§ **TEXT SEGMENT**:
1. killing the fillibuster. Look at the history of it in the pat 20 years. Democrats filibustered a majority of Bush appointeed to the lower courts and Republicans threatened to do away with it. It was saved was because a group of 8 senators from both sides said they would always vote against killing the filibuster that way republicans wouldnt have enough votes to kill it. The compromise was that the judges whose credentials were undeniable got confirmed. Then once Obama was elected Senate republican continually used the filibuster to essentially stop evreything from passing. They refused to compromise. Therefore, democrats removed the filibuster for lower ct appointees, republicans retaliated by removing them for all nominations.
Senate republicans pulled this BS with merrick garland saying judicial appointees should not be voted on in an election year. That the will of the poeople should be heard. Now they backtrack with ginsburgs seat. The retaliation by democrats is probably gonna be to wait and see if the court starts striking down legisltion using partisanship, ie. look at the obamacare case or the civil rights case, then i think democrats will retaliate by packing the court.
The filibuster will only die in my eyes if mitch mcconell tries to use it to kill all legislation. If that happens kiss the filibuster goodbye.

§ **DATA SHOWN**:
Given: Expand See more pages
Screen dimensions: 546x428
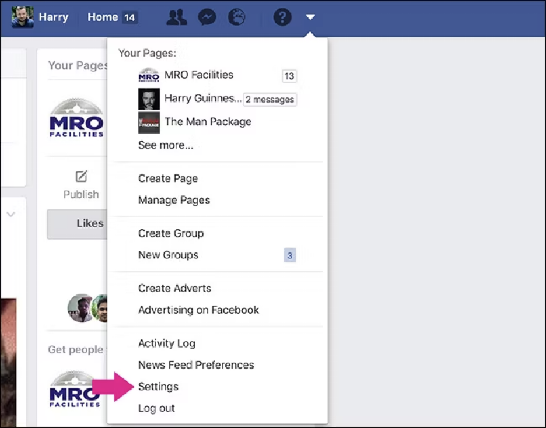Looking at the screenshot, I should point(166,145).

§ **INSTRUCTIONS**:
**A)** According to the comment on the Senate filibuster, how many senators from both parties pledged to vote against killing the filibuster?
**B)** Pick up the comment on the Senate filibuster after its final sentence and keep writing.
The material can be set aside; nothing here depends on it.

§ **RESPONSES BY TASK**:
**A)** Eight senators.

**B)**
Now the one i think should be done is statehood for Puerto Rico. Josh is wrong they have consistently held referendums on whether they want to be states and a majority has voted yes. Plus after the disaster of hurricne maria and harvey which saw how congress gave free money to Texas but would only give them a loan. Even though puerto rico had more distruction than houston.
In this last term Roberts made sure that democrats would have no taste to court pack. With decisions in the DACA case the abortion case and the LGBTQ decision. Yet i fear that if they do confirm all bets are off. I mean technically republicans could wait. Trump could get reelected or they could hold on to the senate. meaning they can dictate a more moderate member than a liberal firebrand. That would still be a victory considering how liberal Ginsburg was.
Yet, my beef with Blackman is that these are all hypotheticals. I hate that he acts like he knows what democrats will do. Yet berrates democrats for acting like we know what trump will do.
So stop being a hypocrite the most we can do is speculate. No one knows what will happen.
"So stop being a hypocrite the most we can do is speculate. No one knows what will happen."
New here?
(I fully agree with you BTW.)
"So stop being a hypocrite the most we can do is speculate."
As if no speculations ever turn out to be accurate. sometimes the writing is on the wall and ignoring it serves nobody. back when Newt was all hot and bothered to impeach Clinton he was warned that the Democrats in the Senate wouldn't convict him, and the backlash would work against the R's. Newt pushed for impeachment anyway.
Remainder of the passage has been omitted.